Objectively looking back I realize that in these instances all I saw–all I focused on–was the outcome. I knew I’d reach my goal and was willing to do anything to prevail. I refused to be stopped by the obstacle and instead made each decision as it came to me, knowing that what I wanted would be mine.

Recognizing and integrating this concept deliberately was transformational. Had I boldly embraced my obstacles, and simultaneously been thankful for the experiences they gave me, there’s no doubt I would have been happier for most of my life. 

Sometimes I’m prepared for life’s obstacles. I save money, I buy insurance, I buckle my seatbelt–all to lessen the impact. But the struggles that I can’t foresee, sometimes they T-bone me.
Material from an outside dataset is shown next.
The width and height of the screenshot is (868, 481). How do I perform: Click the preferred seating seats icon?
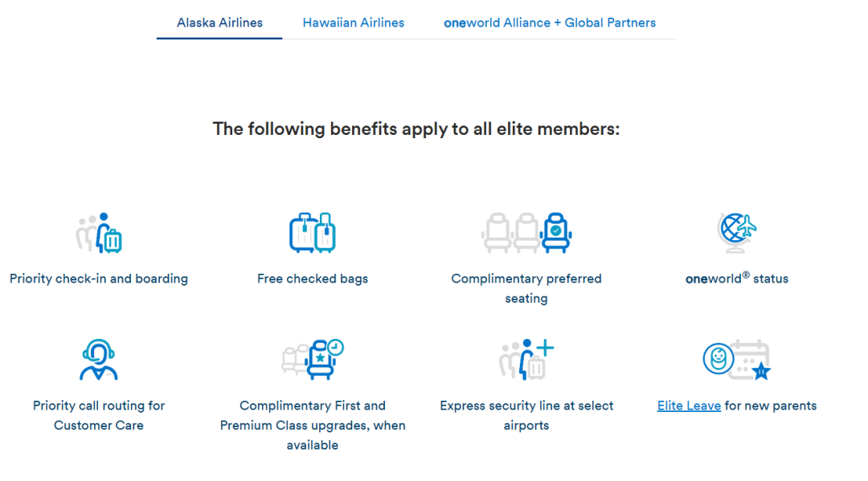tap(526, 233)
Over time and through many failures, I’ve learned that I can’t control most of what happens to me. The most empowering thing I can do is to realize that I’m in control of me.

Only I am in control of how I respond to a roadblock along life’s path. Only I am responsible for my thoughts, words, and actions. This simple concept can be exceedingly difficult to maintain. I find it much easier to go through life being a victim, at the mercy of every negative situation. But taking responsibility is what leads to happiness.
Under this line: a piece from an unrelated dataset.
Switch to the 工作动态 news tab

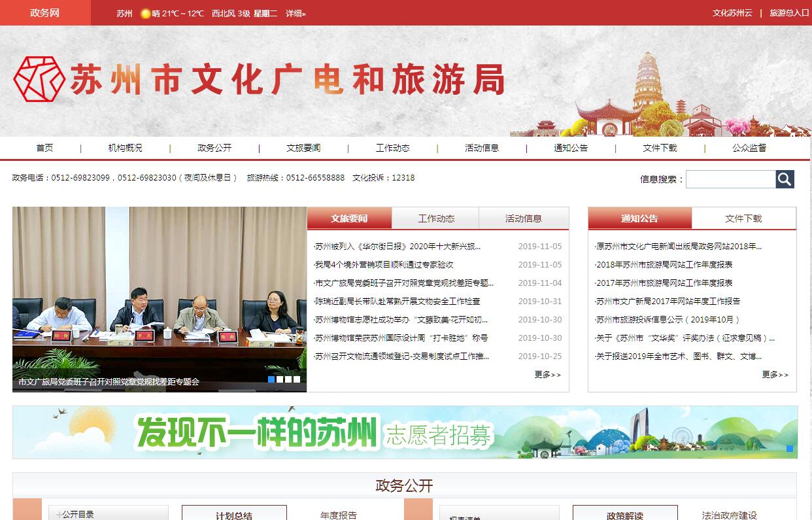pos(436,218)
Recently, when COVID-19 began to take its effect on the United States, I was determined to live up to my values no matter what. Though there were many things I couldn’t predict, the one thing I knew was the outcome. There would be no victim mentality, no whining, no complaints. This would be a time that I became a better version of myself–pandemic be damned. 
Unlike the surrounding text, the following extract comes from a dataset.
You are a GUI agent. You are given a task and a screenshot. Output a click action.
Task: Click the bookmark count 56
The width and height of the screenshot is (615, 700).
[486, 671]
In March of 2020, within a few hours of realizing that I wouldn’t be going to the office for several months, I mentally and emotionally prepared myself for anything and everything that COVID-19 could throw at me. Every day I choose to run towards the obstacles that appear.

Even as an introvert, I choose to be excited about video conferencing as a part of everyday life. I choose to be intentional about connecting with people–personally and professionally. The time that I’d normally spend commuting to work, going to the coffee shop, or eating out is now personal growth time spent reading, learning, praying, and meditating. Throughout my day I see my children, help with schoolwork, support them, and foster my relationship with them.

COVID-19 has given me the opportunity to reevaluate and refocus to become a better version of myself in multiple areas. I can see the differences in myself as a father, as a husband, as an employer, and as a coach. I know that when I look back on this period in my life I’ll be thankful for how far I came because of how I responded to something that many see as a disaster. 

Over the years, I’ve found that motivation comes and goes and passion is often nothing more than impatience or contrived obsession. Determination’s something I count on no matter what.

I’m determined to overcome anything that gets in the way of my living. I implore you to embrace the obstacle before you. Double down on your commitment to your values and know the outcome. Make the most of this chance and grow because of it. Don’t let this opportunity disguised as a problem keep you from living the life you’ve always wanted. Lean into the hard times.

Embrace life’s obstacles, for they are the way forward to what you desire.


Marcus, A., & Epictetus. (1956). Meditations [of] Marcus Aurelius. Chicago: Gateway Editions; distributed by H. Regnery Co.